# Description of the task
With the line containing "July 2017 (893, 1548)" as the start and the line containing "[Title] (1027, 77)" as the end, transcribe that span of the entries below exactly, including both.

Stored data
◇ ◇ ◇ ◇ ◇
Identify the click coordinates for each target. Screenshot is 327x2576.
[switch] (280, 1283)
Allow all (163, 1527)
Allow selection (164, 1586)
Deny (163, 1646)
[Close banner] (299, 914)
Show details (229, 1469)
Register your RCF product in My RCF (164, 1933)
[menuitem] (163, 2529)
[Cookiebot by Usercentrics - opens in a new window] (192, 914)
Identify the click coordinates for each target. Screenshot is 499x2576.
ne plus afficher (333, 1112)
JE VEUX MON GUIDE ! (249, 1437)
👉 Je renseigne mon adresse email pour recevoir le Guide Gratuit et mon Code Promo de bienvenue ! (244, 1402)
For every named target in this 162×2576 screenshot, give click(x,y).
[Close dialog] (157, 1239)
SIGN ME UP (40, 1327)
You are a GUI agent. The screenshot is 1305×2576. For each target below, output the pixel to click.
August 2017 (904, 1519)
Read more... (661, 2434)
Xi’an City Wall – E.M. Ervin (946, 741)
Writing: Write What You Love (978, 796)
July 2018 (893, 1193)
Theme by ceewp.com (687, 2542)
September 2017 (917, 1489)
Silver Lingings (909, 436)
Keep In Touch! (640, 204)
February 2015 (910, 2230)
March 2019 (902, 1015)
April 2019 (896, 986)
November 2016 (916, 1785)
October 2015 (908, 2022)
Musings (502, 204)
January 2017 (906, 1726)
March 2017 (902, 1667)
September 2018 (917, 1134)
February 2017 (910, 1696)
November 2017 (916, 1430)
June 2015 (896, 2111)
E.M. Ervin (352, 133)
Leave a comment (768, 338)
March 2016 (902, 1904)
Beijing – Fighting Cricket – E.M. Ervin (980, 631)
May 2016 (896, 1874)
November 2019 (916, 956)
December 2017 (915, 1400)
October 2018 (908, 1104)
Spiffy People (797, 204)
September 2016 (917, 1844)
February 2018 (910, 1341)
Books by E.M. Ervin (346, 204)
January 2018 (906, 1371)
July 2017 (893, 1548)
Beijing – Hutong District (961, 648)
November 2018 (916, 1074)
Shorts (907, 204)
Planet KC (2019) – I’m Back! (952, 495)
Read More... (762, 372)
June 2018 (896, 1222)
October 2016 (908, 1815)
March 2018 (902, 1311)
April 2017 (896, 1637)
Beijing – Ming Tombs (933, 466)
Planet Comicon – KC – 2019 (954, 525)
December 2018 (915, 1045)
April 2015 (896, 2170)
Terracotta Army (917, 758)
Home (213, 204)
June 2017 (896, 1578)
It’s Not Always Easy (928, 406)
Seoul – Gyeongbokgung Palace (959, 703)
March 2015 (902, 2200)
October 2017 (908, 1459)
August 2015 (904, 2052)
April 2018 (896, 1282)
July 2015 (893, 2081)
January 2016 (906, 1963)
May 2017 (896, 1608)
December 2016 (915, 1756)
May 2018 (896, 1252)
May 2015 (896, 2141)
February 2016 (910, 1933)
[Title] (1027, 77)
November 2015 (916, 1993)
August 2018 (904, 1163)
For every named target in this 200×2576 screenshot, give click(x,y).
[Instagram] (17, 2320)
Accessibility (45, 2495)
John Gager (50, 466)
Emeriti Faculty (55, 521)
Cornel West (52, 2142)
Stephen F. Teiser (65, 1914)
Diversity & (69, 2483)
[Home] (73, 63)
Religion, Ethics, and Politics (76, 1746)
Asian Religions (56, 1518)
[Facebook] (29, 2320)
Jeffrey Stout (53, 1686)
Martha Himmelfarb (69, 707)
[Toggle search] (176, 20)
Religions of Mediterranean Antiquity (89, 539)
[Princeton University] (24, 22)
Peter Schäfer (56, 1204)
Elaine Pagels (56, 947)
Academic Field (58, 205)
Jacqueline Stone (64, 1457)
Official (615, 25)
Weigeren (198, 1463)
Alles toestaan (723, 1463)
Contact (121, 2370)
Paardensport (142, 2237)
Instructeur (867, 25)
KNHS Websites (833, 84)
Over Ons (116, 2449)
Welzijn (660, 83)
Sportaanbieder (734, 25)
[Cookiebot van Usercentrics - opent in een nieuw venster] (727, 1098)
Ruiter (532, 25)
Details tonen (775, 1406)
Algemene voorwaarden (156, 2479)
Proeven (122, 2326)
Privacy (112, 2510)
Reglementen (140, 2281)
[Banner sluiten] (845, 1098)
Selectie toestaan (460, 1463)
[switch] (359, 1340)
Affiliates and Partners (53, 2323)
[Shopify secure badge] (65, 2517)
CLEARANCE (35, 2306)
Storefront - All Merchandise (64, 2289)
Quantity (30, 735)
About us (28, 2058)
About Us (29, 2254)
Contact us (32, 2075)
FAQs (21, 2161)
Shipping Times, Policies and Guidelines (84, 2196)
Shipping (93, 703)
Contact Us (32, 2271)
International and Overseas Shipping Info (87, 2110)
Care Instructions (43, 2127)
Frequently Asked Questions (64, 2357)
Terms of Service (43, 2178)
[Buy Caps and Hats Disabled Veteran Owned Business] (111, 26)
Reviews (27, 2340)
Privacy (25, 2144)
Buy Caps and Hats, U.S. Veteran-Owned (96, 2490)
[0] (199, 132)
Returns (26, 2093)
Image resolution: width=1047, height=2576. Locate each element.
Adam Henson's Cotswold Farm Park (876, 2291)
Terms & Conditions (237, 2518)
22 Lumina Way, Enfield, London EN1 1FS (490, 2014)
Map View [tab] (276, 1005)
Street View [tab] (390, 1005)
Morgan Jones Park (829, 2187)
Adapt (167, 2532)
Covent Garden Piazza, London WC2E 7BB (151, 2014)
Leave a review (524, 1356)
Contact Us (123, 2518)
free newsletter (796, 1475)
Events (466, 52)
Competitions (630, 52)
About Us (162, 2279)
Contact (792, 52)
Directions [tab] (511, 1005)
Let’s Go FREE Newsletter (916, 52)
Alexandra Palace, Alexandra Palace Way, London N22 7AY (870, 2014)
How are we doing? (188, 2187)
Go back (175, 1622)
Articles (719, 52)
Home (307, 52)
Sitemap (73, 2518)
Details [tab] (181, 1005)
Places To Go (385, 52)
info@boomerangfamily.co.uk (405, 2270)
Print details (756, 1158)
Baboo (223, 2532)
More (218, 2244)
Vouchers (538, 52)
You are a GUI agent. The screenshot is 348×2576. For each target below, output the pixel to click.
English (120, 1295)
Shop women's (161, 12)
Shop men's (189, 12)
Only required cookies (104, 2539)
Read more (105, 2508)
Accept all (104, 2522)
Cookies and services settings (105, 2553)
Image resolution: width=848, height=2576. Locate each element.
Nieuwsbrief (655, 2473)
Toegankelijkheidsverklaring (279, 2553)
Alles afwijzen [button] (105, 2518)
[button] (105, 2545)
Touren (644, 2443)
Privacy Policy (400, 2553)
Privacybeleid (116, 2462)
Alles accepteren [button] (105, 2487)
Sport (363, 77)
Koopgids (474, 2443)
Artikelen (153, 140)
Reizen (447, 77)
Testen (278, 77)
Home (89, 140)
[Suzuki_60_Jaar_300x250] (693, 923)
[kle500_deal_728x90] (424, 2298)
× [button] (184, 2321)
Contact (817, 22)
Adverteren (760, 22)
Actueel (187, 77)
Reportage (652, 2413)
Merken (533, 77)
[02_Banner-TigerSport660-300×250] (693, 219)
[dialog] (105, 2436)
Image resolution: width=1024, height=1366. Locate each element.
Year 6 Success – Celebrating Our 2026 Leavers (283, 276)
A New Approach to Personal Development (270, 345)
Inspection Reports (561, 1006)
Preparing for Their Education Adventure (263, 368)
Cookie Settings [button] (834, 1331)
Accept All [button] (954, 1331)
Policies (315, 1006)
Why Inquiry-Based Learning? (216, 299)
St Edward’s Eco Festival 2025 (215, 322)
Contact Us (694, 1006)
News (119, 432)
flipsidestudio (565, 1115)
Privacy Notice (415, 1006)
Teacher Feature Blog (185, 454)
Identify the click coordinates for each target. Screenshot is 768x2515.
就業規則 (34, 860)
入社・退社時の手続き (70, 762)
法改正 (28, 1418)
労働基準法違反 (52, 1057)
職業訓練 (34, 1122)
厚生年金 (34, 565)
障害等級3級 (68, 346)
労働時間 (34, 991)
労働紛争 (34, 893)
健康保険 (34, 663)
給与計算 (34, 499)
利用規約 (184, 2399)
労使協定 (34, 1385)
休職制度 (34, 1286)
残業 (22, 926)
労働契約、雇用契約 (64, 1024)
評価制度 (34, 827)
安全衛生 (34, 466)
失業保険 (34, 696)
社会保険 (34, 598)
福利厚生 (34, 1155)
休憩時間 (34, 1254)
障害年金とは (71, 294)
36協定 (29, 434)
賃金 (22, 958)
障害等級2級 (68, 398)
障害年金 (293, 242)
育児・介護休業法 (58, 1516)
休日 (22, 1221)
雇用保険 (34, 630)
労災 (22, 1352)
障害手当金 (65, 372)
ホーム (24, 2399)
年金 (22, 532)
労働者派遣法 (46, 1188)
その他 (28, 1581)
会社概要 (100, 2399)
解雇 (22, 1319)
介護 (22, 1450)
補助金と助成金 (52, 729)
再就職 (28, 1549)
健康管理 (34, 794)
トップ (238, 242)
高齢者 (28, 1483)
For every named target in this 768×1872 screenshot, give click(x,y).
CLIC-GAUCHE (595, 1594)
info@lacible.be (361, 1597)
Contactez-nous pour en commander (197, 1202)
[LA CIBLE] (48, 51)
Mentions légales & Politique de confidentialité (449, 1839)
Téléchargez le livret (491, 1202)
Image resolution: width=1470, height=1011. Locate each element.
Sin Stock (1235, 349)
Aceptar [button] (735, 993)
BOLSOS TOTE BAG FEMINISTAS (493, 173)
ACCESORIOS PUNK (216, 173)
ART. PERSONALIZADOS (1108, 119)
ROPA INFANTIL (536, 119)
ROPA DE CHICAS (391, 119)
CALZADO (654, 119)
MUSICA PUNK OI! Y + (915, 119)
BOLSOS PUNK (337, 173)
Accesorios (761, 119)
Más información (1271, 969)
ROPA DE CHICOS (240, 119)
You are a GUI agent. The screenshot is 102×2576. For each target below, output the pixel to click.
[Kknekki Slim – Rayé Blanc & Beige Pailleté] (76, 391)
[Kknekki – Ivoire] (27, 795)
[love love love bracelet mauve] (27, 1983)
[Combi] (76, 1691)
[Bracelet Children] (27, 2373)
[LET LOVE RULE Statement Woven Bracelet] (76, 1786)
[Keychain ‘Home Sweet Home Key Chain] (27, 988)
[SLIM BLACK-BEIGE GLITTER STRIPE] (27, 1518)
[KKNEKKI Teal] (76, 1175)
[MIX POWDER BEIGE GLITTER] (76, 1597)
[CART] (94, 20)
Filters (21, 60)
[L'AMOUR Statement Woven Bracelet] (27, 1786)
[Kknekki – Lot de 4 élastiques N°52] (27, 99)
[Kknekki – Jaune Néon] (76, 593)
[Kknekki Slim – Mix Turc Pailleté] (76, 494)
◇ ◇ ◇ ◇ ◇
# The answer
July 2017 (893, 1548)
Beijing – Hutong District (961, 648)
November 2018 (916, 1074)
Shorts (907, 204)
Planet KC (2019) – I’m Back! (952, 495)
Read More... (762, 372)
June 2018 (896, 1222)
October 2016 (908, 1815)
March 2018 (902, 1311)
April 2017 (896, 1637)
Beijing – Ming Tombs (933, 466)
Planet Comicon – KC – 2019 (954, 525)
December 2018 (915, 1045)
April 2015 (896, 2170)
Terracotta Army (917, 758)
Home (213, 204)
June 2017 (896, 1578)
It’s Not Always Easy (928, 406)
Seoul – Gyeongbokgung Palace (959, 703)
March 2015 (902, 2200)
October 2017 (908, 1459)
August 2015 (904, 2052)
April 2018 (896, 1282)
July 2015 (893, 2081)
January 2016 (906, 1963)
May 2017 (896, 1608)
December 2016 (915, 1756)
May 2018 (896, 1252)
May 2015 (896, 2141)
February 2016 (910, 1933)
[Title] (1027, 77)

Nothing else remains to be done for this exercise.